Putting Declining Cisco Product Orders into Context
Cisco's stock took a dip following revised short-term guidance from the IT giant this week. Two analysts shared what customers and partners should seeing.
Analysts and Cisco executives say the 20% decline in Cisco product orders comes as channel partners work hard to implement products after a historic backlog.
Cisco in its fiscal year first quarter earnings earlier this week lowered its full-year guidance to between $53.8 billion and $55 billion. Previously the guidance had sat at between $57 billion and 58.2 billion. Chairman and CEO Chuck Robbins estimated that "an additional one to two quarters' worth of shipped orders" is sitting in the hands of customers and channel partners.
Cisco's Chuck Robbins
"This has near-term consequences for revenue, and our outlook for the next couple of quarters... " Robbins said in the call. "However, it does not change our longer-term confidence. We expect product order growth rates to increase in the second half of the fiscal year."
Cisco's stock immediately dropped from $53.2 to $48.1 following the call, a decline of 8.5%. At the same time, Cisco quarterly revenue rose 8% year-over-year to $14.7 billion. It was the highest Q1 revenue performance in the company's history.
Observability led the way with a 21% revenue growth to $190 million. Networking grew 10% to $8.8 billion in the quarter. After a decline in the previous quarter, the collaboration division saw a 3% growth to $1.1 billion.
Cybersecurity grew 4%.
SaaS Wins
Moreover, the vendor celebrated that software revenue and subscription revenue both grew 13%. Cisco, which has stated a goal of generating increasing recurring revenue through software and subscriptions, currently sits at an annualized ARR of $24.5 billion. That's a 5% gain.
Techaisle's Anurag Agrawal
Techaisle chief global analyst Anurag Agrawal noted that subscription revenue has grown to comprise 44% of total Cisco revenue.
"This indicates that Cisco is successfully transitioning its business to a subscription-based model, which is expected to drive long-term growth and recurring revenue," Agrawal told Channel Futures.
Agrawal noted an 11% growth in subscription revenue on the revenue side, 13% on the security side and 8% on the collaboration side.
Cisco subscription revenue growth sends a positive message for Cisco's long-term trajectory, Agrawal said.
"The subscription-based model is anticipated to offer Cisco a more predictable and recurring revenue stream, bolstering future profitability and growth," he said.
However, the lowered Cisco stock price may come from questions about Ciscoo's near-term growth prospects, he said. Those questions stem in part from the sheer breadth of Cisco's technology portfolio.

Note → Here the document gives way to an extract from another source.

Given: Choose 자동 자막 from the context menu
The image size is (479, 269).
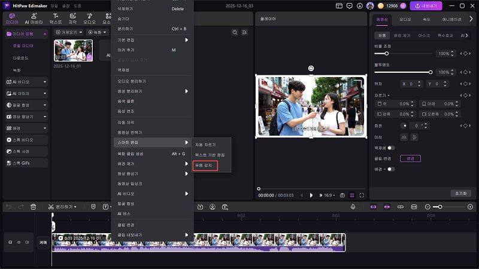Looking at the screenshot, I should pyautogui.click(x=125, y=121).
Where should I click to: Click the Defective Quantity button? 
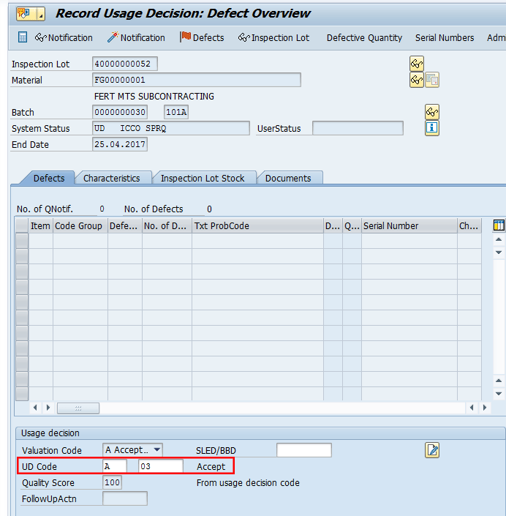[364, 37]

"Like all infrastructure suppliers, Cisco faces the challenge of delivering a cohesive end-to-end story. While Cisco offers a multitude of point solutions, the lack of a clear narrative on how these solutions interconnect remains a gap in its strategy," Agrawal said. "The company is being evaluated on the same criteria as hyperscalers, adding to its challenges. In summary, while Cisco’s subscription revenue growth bodes well for its future, near-term growth concerns and industry-wide challenges are areas the company needs to address."
Cisco Product Orders Decline
Cisco's earnings calls throughout 2022 often centered on the supply chain, namely longer waiting times and record backlog.
Those challenges have eased. Many of Cisco's publicly traded distributors, including ScanSource, reported major pull-through revenue late last year as their inventory began to fill up.
Now that inventory has gone into the hands of partners and customers, according to Robbins.
"Simply put, customers are now taking time to onboard and deploy these heightened product deliveries. While the macro challenges we have discussed still exist, we believe this implementation phase is the primary reason for the slowdown in new orders," Robbins said. "We saw it mostly with our larger enterprise, service provider, and cloud customers, and it was most pronounced in October."
Brent Kelly, Omdia's principal analyst for digital workplace, said he saw a similar trend play out a few quarters prior on Cisco's collaboration side. (Omdia and Channel Futures are sister companies.)
"There were a lot of people that ordered phones and other kinds of communications equipment, and there was there was a big backlog there. And then the manufacturing got kind of caught up, and the challenges with shortages due to COVID went away. In our industry the channel got stuffed," Kelly told Channel Futures. "So there was a big drop-off consequently in early part of 2023 for phones and other kinds of communications equipment because just the channels got stuffed and it had enough."
That challenge has appeared to impact other parts of the portfolio now, including Meraki, Kelly said.
However, Kelly said the challenge on the collaboration side "worked itself out" after a quarter or two.
He said that while partners are working hard on the deployments and implementation, they face a "shortage of talent" to help end users get the equipment up and running. He said partners may consider hiring or adding contractors to capitalize on the product orders.
In addition, some customers want to push pause on implementations until the holiday season has passed, Kelly said.
"Work through the backlog as fast as you can and work with your customers who are willing to install today," Kelly said. "If you've got some of those retail customers were going to put you off to the first of the year – that's fine. Find others who are ready to go now so that you can turn your inventory to money."